**SOURCE PASSAGE**
· · · ·

Sheree Bekker | The emotional arc of International Women’s Day
Yesterday was International Women’s Day. Or, today is International Women’s Day. Days seem awfully long sometimes when you are living in Australia, stretched and distorted before you.
Having lived in a middling time zone before (GMT+2), I am fascinated by the way in which the arc of a day unfolds and builds here (GMT +11). I have experienced this many times over the past four years, and each time it has left me utterly exhausted yet richer for it. I think it suits me, this luxury of time through the lens of a seemingly-endless day that allows me to sift through my experiences and emotions. That allows the narrative to evolve before me, often from light, through darkness, and back to light again.
The liminality of time zones holding space for conversations to deepen is a fascinating space.
Yesterday was International Women’s Day. I awoke to a trickling of social media posts declaring “Happy International Women’s Day”. Images of carefully constructed corporate diversity and inclusion. “Let’s celebrate the women” these marketing campaigns scream at me.
It feels condescending. It feels patronising. My heart aches for the women who have died (both actually and figuratively) for us to get here, and how their stories have been silenced today – because “women are equal now”. We have won that battle, we are reminded, if only women would only “lean in” more and “be positive!”
Being the emerging feminist that I am, perhaps I am being to harsh, I tell myself. This is a start, at least we are talking about it. At least women are celebrated today.
And so I silence myself and I put on a smile.
I pose for the photos.
But all day I listen in the silences. What is not being said today?
When we look past the small talk, and seek out the pauses, what stories are we aching to share? Who is unseen? Who is unheard? What is left unsaid because this is not the time, nor the place?
Today we are instructed: if women would only be more ambitious, more hardworking, more optimistic, more supportive, more, more, more, always more then we would too be able to succeed.
Are men given this instruction too?
And so the arc of the story starts to deepen. The darker edge of the story starts to creep in.
I am exhausted by the time I get home. I feel drained by the performative happiness of today. I am depleted rather than built up. To be honest, I just want to retreat and be small.
I don’t think this was the point of today.

· · · ·

**SOURCE EXCERPT**
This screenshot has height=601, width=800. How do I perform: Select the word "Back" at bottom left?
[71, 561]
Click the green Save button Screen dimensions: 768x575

· · · ·

**GOAL**
Answer these from the International Women's Day essay above:
(a) Which time zone did the writer live in before Australia?
(b) After putting on a smile, what does the writer do?
(c) What does the writer feel drained by on getting home?

**EXERCISE ANSWER**
(a) GMT+2.
(b) The writer poses for the photos.
(c) The performative happiness of the day.